Les bienfaits du temps partiel ou
À quelque chose malheur est bon…
Renault n’est pas un cas exceptionnel : selon l’Insee, 19% des travailleurs (soit environ 1,6 million de personnes) sont à temps partiel subi et un tiers d’entre eux voudraient travailler plus. D’après l’économiste Mathieu Plane, de l’Observatoire Français des Conjectures Economiques, « dans tous les pays européens, le temps partiel a augmenté avec la crise (de 25% depuis 2008) car les patrons ont cherché de la flexibilité supplémentaire par ce biais… » [2]. Il explique que la baisse de chômage qu’on observe depuis quelques mois en France est due surtout à la création d’emplois à temps partiel et réduit. Cette situation crée de plus en plus de travailleurs pauvres dont les fins de mois sont difficiles. Ce qui n’émeut guère les experts de Pôle Emploi pour qui « globalement, il y a un effet positif de l’activité réduite car elle permet de garder un lien avec le monde du travail et de sortir plus vite du chômage » [2] !!! Si non è vero…
Vive le dumping chinois !
L’association Solar Power Europe, qui regroupe la presque totalité des acteurs de la filière solaire européenne des installateurs aux producteurs d’électricité, vient de demander pour la deuxième fois cette année à la Commissaire européenne chargée du commerce de supprimer les prix minimums d’importation des panneaux et cellules photovoltaïques chinois vendus en Europe. Ces prix auraient eu, selon l’association, un effet destructeur sur la filière car si, depuis 2015, soit deux ans après l’instauration de ces mesures de taxation, l’Europe concentrait encore 80% des installations solaires dans le monde, elle n’en représente plus aujourd’hui que 15%. Le renchérissement imposé à l’élément de base du secteur, la cellule photovoltaïque, a pénalisé tout l’aval de la filière qui concerne quelque 80% des emplois et de la valeur ajoutée. Le comble est que la mesure n’a pas profité aux derniers producteurs de panneaux européens que la Commission souhaitait protéger : ils ont vu leur capacité chuter de 20% entre 2014 et 2015. Ce sont ainsi des centaines de milliers d’emplois qui risquent de disparaître en Europe et l’échec du plan d’atteindre, en 2030, 27% d’énergies renouvelables dans la production d’électricité [3]. Bravo l’UE !
Bonne nouvelle
Si l’Union européenne traîne les pieds pour passer aux énergies renouvelables, il n’en est pas de même pour la Chine, ni pour l’Inde, ni pour d’autres pays en voie de développement. Selon l’Agence Internationale de l’Énergie (AIE), en 2015, pour la première fois dans l’histoire, la capacité de production d’électricité à partir d’énergies renouvelables a dépassé celle du charbon : on a en effet installé cette année-là dans le monde 500.000 panneaux solaires chaque jour et la Chine, à elle seule, a multiplié le nombre de ses éoliennes au rythme de deux installations à l’heure. Toujours selon l’AIE, en 2021, solaire et éolien représenteront la moitié des énergies renouvelables et produiront 28% de l’électricité consommée sur la Terre.

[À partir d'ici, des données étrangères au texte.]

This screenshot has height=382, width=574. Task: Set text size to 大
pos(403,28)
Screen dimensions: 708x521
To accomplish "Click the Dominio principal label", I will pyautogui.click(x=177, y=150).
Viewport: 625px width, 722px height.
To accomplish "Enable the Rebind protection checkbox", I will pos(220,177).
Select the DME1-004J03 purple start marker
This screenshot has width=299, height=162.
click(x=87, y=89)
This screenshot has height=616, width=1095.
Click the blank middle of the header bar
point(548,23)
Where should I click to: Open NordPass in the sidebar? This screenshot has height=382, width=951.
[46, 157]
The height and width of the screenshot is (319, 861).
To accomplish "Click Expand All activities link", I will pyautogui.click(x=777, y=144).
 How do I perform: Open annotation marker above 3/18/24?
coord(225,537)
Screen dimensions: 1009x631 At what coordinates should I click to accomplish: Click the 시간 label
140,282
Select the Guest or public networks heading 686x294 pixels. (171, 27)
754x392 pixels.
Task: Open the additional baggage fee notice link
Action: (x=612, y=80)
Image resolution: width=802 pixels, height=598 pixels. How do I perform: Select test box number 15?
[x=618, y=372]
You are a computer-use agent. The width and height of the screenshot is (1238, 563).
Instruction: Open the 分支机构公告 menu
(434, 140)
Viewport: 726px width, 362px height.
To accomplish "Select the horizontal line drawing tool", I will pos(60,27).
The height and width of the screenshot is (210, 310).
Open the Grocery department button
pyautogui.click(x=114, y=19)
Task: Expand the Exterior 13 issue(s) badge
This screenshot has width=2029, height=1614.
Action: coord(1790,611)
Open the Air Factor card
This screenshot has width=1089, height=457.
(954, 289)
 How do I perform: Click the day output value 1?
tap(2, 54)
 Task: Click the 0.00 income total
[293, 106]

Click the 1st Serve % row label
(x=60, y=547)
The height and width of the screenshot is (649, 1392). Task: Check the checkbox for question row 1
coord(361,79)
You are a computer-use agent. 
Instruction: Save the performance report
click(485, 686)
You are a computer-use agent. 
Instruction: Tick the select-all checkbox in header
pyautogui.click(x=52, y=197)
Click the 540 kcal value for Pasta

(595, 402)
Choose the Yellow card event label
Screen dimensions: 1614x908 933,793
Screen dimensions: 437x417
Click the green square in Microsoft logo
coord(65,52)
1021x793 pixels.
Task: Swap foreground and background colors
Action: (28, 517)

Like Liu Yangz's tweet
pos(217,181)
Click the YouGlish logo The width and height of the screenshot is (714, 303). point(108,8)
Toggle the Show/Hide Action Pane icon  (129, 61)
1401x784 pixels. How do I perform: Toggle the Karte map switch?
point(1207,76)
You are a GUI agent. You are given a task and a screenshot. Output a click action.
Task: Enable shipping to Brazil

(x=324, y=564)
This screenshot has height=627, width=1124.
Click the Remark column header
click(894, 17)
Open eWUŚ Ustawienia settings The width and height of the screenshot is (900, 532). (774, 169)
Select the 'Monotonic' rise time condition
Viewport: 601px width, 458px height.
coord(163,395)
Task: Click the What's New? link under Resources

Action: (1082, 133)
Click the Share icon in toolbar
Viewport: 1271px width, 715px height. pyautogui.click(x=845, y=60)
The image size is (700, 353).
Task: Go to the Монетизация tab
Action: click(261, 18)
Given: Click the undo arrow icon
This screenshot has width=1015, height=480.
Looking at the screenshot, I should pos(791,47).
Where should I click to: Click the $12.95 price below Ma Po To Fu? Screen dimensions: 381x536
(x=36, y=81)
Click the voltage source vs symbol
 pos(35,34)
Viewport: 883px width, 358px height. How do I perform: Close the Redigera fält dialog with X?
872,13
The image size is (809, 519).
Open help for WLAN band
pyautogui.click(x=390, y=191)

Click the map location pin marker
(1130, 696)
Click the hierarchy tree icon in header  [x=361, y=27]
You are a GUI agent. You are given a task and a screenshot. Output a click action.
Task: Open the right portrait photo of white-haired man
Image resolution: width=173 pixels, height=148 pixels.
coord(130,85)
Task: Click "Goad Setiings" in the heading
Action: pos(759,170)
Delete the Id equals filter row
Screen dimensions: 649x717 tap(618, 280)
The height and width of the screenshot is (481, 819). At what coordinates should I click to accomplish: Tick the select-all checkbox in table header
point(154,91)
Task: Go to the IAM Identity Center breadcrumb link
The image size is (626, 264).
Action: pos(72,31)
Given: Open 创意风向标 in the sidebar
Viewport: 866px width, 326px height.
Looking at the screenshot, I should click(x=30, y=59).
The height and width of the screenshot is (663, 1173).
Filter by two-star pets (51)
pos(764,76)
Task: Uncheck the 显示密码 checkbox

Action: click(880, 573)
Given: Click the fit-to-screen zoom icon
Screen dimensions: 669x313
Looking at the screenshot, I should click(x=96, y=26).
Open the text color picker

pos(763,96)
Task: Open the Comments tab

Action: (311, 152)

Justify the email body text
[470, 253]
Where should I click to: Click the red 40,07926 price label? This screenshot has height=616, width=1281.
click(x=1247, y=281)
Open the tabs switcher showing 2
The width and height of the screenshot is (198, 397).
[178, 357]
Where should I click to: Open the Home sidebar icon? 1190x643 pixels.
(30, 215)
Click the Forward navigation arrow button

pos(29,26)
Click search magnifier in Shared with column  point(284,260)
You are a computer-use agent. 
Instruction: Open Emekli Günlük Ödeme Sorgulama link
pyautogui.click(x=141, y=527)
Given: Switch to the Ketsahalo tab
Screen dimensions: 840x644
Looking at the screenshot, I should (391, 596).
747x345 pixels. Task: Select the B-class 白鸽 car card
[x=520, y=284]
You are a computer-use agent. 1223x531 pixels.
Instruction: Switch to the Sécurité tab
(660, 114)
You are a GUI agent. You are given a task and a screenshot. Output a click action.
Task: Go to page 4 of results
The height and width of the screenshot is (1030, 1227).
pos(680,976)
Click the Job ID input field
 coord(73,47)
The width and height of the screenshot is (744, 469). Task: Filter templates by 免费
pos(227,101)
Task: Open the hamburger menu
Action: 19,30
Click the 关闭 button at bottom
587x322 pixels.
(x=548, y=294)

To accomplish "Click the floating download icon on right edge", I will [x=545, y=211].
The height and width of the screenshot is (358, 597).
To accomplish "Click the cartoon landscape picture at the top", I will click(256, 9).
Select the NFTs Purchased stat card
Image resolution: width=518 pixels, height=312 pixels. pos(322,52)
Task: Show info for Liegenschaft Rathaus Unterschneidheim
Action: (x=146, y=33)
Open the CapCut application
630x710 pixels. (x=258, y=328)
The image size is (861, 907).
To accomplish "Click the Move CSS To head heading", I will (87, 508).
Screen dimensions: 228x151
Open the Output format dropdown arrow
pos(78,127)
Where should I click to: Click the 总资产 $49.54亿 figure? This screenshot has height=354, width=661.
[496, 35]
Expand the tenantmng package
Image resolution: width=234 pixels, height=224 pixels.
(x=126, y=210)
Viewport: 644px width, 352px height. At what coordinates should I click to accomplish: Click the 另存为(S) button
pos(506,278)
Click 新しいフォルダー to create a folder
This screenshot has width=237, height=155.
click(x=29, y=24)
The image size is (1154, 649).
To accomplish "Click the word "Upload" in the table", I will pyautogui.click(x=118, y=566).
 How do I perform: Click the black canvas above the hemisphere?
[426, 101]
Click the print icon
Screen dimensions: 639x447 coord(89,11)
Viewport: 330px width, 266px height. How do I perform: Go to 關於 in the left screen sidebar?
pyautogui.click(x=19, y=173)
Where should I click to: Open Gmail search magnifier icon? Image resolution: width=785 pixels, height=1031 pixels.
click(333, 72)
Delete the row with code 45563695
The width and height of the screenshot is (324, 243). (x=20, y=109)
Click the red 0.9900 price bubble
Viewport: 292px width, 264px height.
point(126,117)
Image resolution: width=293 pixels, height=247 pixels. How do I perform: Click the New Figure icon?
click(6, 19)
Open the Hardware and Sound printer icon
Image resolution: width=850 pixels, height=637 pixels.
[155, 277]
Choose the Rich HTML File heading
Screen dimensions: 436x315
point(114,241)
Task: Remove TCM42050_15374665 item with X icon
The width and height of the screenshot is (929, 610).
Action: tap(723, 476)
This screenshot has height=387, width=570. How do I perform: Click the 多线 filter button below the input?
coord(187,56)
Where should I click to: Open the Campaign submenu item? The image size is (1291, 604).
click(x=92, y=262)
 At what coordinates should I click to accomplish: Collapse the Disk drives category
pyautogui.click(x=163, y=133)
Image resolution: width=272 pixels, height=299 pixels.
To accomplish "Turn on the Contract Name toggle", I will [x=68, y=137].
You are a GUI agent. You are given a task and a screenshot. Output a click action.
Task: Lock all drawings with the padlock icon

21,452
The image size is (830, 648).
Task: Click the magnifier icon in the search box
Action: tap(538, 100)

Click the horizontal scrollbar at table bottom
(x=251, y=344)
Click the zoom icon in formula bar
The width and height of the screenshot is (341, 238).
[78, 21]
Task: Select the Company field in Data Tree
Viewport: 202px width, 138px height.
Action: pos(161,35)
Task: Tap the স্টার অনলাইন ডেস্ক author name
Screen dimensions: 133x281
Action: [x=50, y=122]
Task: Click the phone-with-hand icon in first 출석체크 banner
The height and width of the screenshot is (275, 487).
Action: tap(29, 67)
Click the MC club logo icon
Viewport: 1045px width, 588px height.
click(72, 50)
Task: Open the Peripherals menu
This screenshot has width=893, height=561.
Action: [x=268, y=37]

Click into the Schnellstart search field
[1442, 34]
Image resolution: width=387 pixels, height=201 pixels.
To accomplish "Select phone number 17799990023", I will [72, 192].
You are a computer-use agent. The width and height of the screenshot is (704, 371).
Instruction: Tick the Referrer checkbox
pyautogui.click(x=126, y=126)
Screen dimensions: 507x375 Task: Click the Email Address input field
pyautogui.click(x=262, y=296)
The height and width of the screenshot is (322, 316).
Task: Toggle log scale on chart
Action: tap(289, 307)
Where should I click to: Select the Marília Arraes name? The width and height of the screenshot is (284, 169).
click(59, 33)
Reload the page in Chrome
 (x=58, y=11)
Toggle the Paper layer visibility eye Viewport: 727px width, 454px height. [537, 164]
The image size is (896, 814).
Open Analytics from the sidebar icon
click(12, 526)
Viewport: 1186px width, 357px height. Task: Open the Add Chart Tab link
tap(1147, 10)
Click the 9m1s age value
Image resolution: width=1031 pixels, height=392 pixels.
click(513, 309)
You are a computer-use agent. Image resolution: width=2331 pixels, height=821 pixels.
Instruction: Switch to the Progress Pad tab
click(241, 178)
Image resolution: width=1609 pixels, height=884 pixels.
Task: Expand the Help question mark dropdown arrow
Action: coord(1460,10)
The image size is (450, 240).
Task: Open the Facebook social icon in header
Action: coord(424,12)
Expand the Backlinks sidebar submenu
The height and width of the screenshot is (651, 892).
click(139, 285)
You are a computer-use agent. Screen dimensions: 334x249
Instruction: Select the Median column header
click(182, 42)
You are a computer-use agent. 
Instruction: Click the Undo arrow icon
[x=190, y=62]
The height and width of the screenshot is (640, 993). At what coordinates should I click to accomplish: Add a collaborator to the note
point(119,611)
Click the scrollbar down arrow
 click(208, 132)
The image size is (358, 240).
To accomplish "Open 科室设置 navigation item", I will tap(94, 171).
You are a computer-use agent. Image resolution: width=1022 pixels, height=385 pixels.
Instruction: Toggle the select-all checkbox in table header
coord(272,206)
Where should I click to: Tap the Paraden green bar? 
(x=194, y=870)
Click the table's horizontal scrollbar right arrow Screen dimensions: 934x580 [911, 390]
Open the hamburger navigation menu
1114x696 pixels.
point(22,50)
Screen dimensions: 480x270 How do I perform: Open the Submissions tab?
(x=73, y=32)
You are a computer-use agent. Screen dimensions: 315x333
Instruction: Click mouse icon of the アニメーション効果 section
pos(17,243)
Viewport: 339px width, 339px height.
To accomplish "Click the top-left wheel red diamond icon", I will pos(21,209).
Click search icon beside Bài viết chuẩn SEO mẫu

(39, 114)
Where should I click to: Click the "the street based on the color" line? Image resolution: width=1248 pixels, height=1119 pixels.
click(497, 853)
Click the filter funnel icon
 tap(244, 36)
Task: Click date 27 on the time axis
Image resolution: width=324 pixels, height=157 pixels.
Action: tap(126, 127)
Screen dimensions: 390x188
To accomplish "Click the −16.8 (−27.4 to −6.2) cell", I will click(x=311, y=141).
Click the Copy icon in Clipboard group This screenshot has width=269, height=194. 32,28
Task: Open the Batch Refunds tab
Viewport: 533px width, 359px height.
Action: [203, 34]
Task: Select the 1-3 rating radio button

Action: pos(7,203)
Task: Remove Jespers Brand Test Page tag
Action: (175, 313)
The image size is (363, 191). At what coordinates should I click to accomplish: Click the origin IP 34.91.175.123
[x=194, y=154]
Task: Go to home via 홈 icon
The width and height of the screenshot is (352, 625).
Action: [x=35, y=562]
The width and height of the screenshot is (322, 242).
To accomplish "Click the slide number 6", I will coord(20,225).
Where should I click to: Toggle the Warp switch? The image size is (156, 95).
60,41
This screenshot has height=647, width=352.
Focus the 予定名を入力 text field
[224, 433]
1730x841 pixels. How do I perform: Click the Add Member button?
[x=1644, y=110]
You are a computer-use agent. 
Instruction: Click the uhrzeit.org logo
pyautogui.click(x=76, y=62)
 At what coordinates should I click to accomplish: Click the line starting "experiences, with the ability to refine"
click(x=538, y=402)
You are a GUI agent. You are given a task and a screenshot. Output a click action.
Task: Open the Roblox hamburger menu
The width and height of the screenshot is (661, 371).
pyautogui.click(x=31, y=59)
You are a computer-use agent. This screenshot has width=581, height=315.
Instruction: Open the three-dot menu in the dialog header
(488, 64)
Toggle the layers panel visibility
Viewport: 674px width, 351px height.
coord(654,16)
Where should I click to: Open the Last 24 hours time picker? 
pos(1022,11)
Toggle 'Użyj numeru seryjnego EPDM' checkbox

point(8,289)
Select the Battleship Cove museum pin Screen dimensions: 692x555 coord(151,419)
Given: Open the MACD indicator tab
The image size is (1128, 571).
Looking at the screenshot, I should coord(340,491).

Il n’y a pas que la Silicon Valley…
L’avenir de l’innovation - Chroniques digitales d’un tour du monde est le titre d’un ouvrage [4] que vient d’écrire Francis Pisani [5]. Fruit de trois ans d’une série de voyages dans 45 villes de 32 pays sur les 5 continents afin d’enquêter sur les technologies de l’information et de la communication, l’auteur nous dévoile “trois secrets” qu’il a découverts : « Pour innover il faut des espaces ouverts, autant de diversités que possible et se sentir libre de désobéir quand il le faut. Contrairement à ce qu’on croit du côté de Silicon Valley et de certaines institutions bien assises, le phénomène nouveau, impossible à contenir, c’est que l’innovation vient aujourd’hui de partout. Une tendance qui ne peut que s’accélérer ». Bien sûr, la Silicon Valley n’est pas encore morte mais elle est aujourd’hui défiée, imitée, réinventée, concurrencée… « la machine de l’innovation crée désormais de la diversité ». Le local reprend du pouvoir sur le global. Les nouveaux espaces créatifs (les faubourgs de Stockholm, le IHub de Nairobi, le parc technologique de Recife, le Joyful Frog Digital Incubator de Singapour, …) sont peuplés d’illuminés, de bricoleurs, de bâtisseurs mégalos, d’investisseurs aventuriers, de jeunes ultra diplômés… Le secret des labos a laissé la place à l’échange, au partage des compétences, à la critique, la rencontre, la confrontation…
Bien sûr, dans son tour du monde, Pisani a aussi rencontré des illuminés dangereux. Il reste cependant optimiste pour l’avenir de la planète.
[1] Le Monde, Eco&Entreprise, 13/10/2016
[2] Le Monde, Eco&Entreprise, 12/10/2016
[3] Le Monde, Eco&Entreprise, 14/10/2016
[4] Téléchargeable gratuitement sur le site Netexplo.org
[5] Journaliste, écrivain, enseignant en France et dans des universités américaines.